-- start of Record set --

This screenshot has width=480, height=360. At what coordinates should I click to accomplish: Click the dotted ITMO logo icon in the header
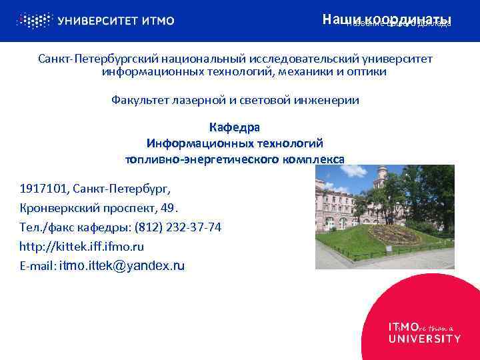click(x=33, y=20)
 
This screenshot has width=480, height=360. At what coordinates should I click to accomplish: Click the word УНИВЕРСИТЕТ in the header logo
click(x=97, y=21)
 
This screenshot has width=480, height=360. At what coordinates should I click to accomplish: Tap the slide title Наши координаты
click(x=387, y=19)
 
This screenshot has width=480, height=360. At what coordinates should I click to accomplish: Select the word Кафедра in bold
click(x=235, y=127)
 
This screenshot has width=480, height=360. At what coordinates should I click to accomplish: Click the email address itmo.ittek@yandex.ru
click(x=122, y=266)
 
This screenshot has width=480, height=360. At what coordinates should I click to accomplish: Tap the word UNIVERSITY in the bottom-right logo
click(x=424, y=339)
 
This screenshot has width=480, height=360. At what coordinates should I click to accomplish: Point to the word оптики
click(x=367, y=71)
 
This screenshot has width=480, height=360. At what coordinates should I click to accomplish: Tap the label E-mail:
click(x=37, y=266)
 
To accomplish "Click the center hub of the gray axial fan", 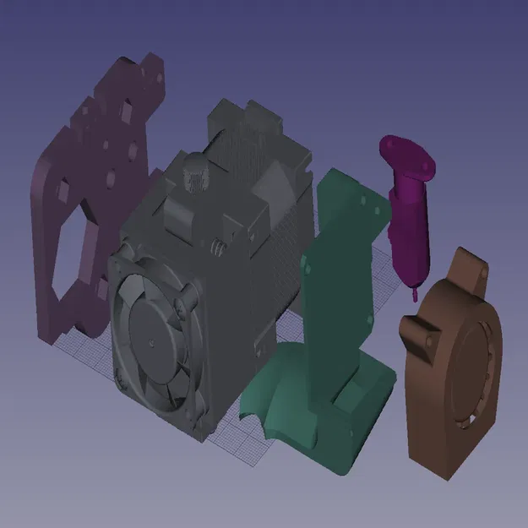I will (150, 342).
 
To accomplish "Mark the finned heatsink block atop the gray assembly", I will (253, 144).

-- end of Record set --

> Task goal
Copy everything above from the line containing "the header logo" down to the line containing "click(x=424, y=339)", both included, reproducing each line verbatim.

> Task answer
This screenshot has width=480, height=360. At what coordinates should I click to accomplish: Click the word УНИВЕРСИТЕТ in the header logo
click(x=97, y=21)
 
This screenshot has width=480, height=360. At what coordinates should I click to accomplish: Tap the slide title Наши координаты
click(x=387, y=19)
 
This screenshot has width=480, height=360. At what coordinates should I click to accomplish: Select the word Кафедра in bold
click(x=235, y=127)
 
This screenshot has width=480, height=360. At what coordinates should I click to accomplish: Click the email address itmo.ittek@yandex.ru
click(x=122, y=266)
 
This screenshot has width=480, height=360. At what coordinates should I click to accomplish: Tap the word UNIVERSITY in the bottom-right logo
click(x=424, y=339)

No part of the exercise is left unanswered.